### GOAL OF THE EXERCISE
Please extract each line of the items below that contains the word "Given".

====== SUPPLIED DATA ======

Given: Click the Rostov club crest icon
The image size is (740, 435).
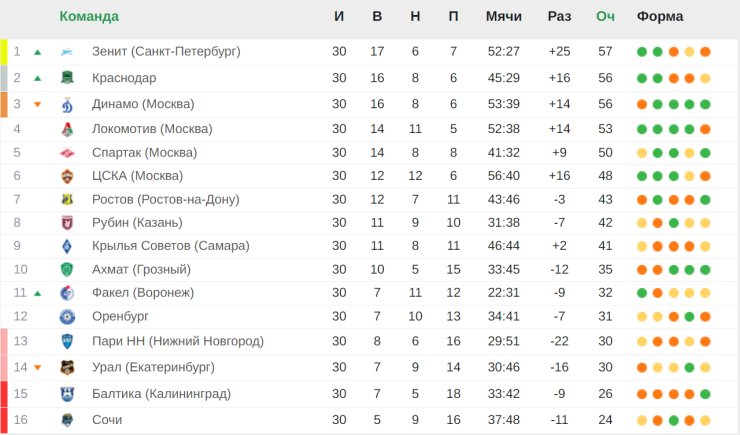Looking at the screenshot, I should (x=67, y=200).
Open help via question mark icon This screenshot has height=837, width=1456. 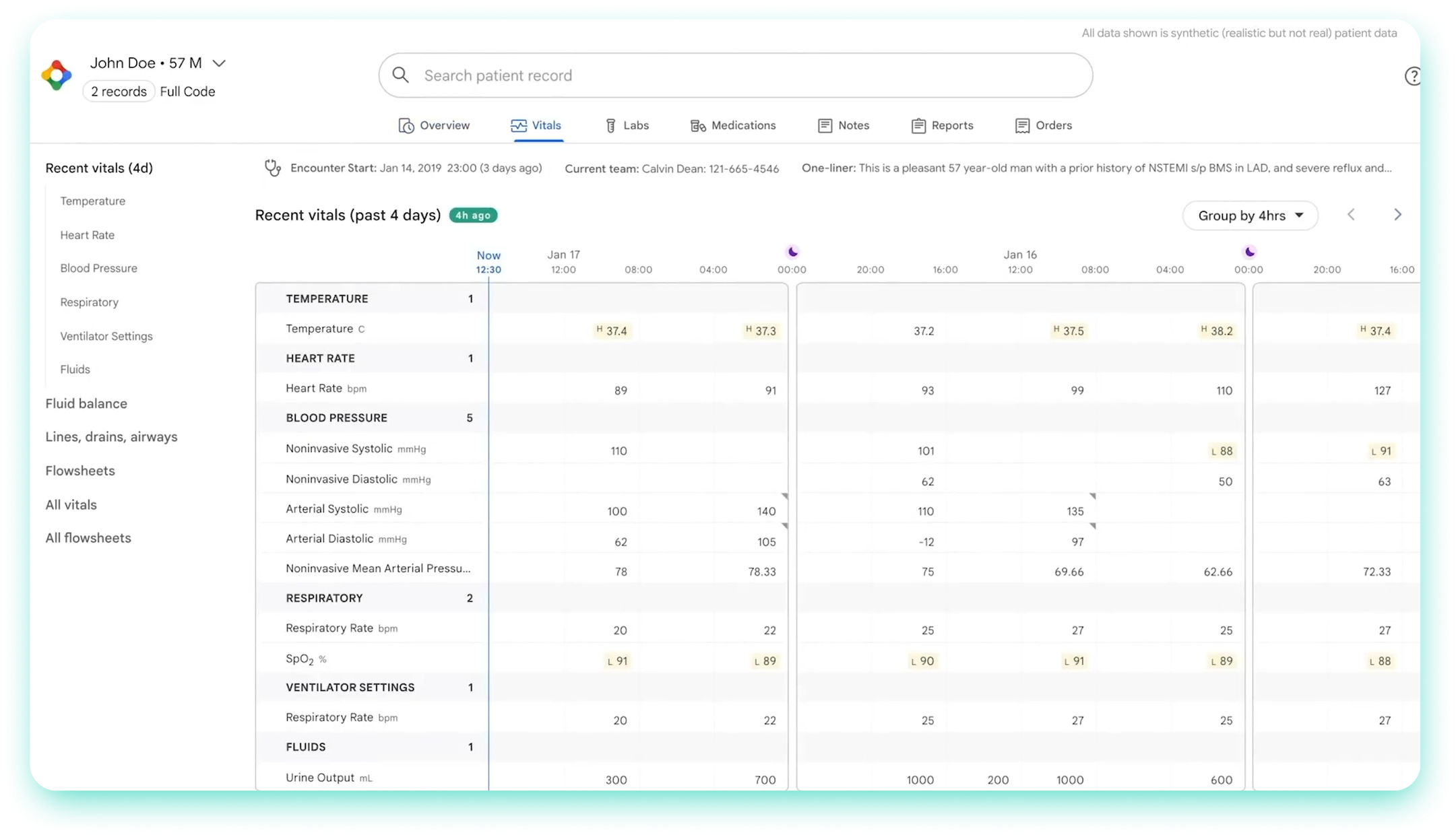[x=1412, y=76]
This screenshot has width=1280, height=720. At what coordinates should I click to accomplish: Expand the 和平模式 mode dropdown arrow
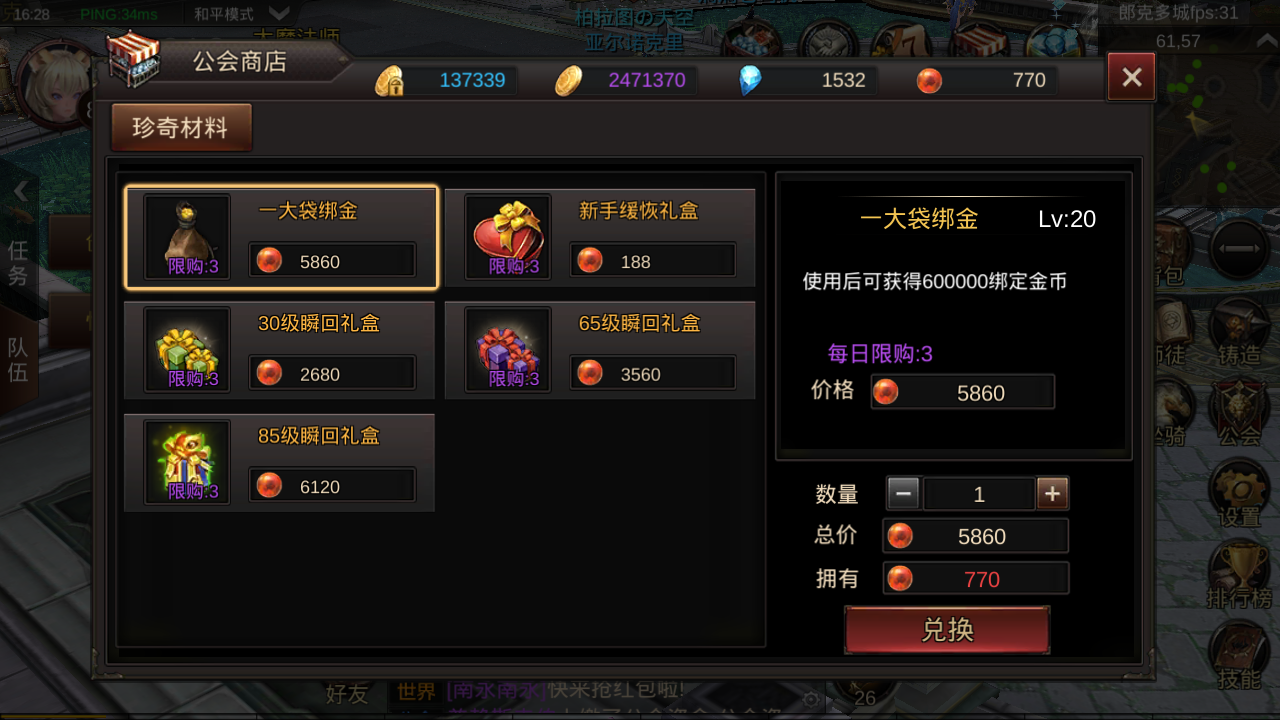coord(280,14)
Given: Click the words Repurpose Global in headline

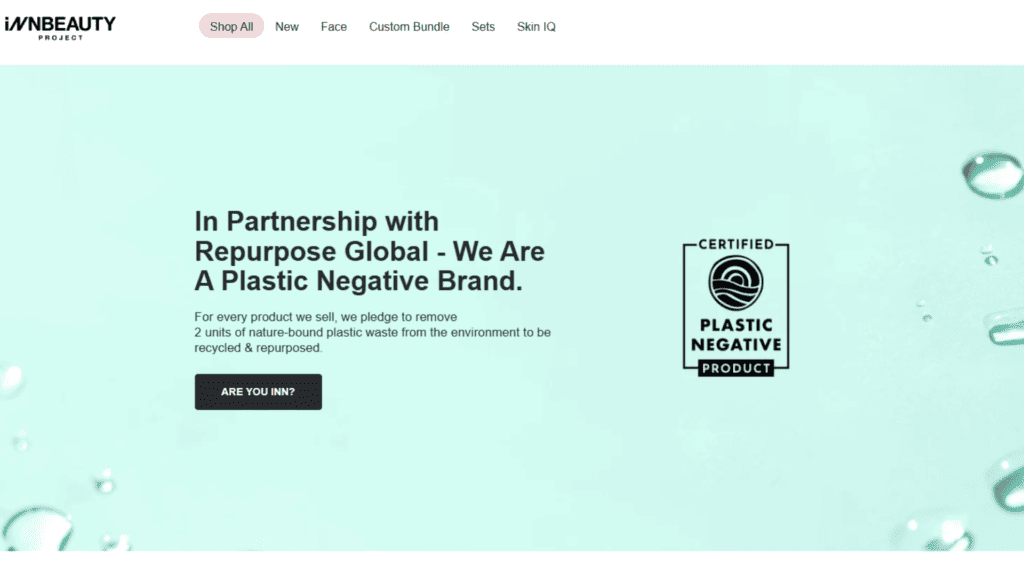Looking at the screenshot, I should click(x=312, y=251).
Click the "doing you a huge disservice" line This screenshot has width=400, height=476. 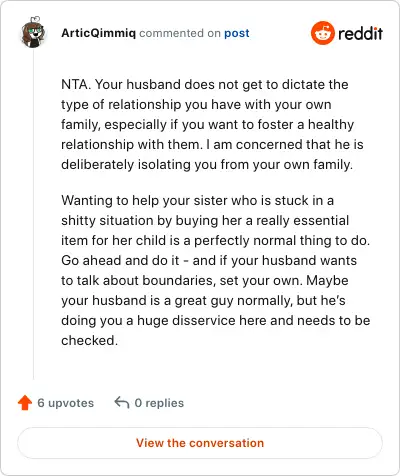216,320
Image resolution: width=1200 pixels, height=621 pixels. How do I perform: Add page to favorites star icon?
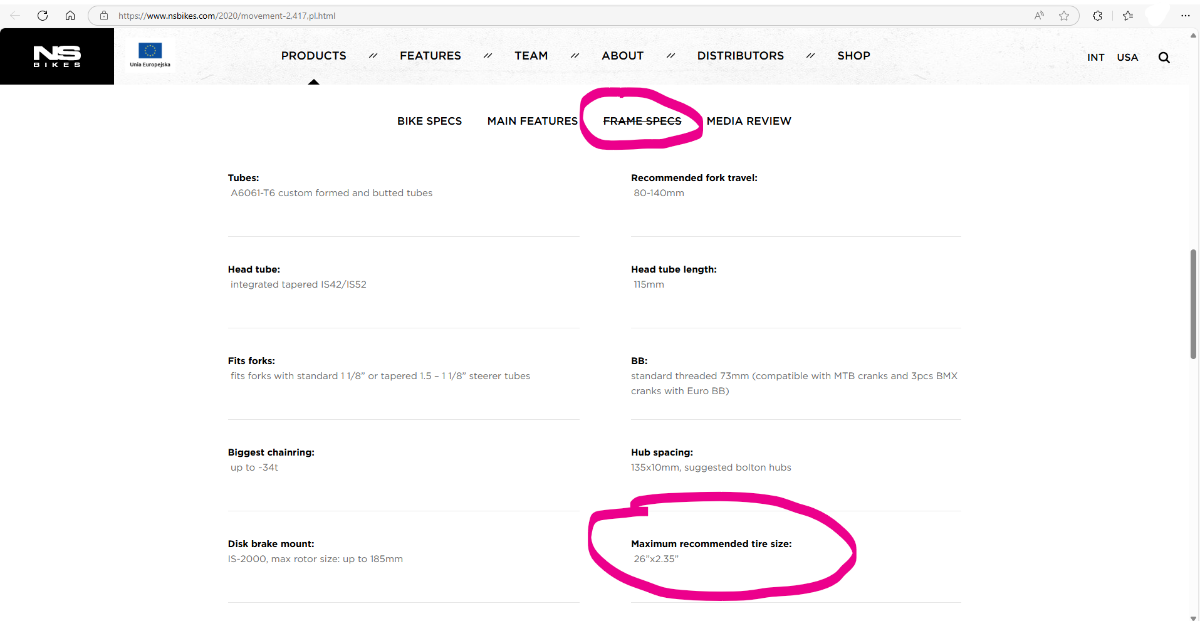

======

### THE ANSWER
Given: Click the Rostov club crest icon
Given: Click the words Repurpose Global in headline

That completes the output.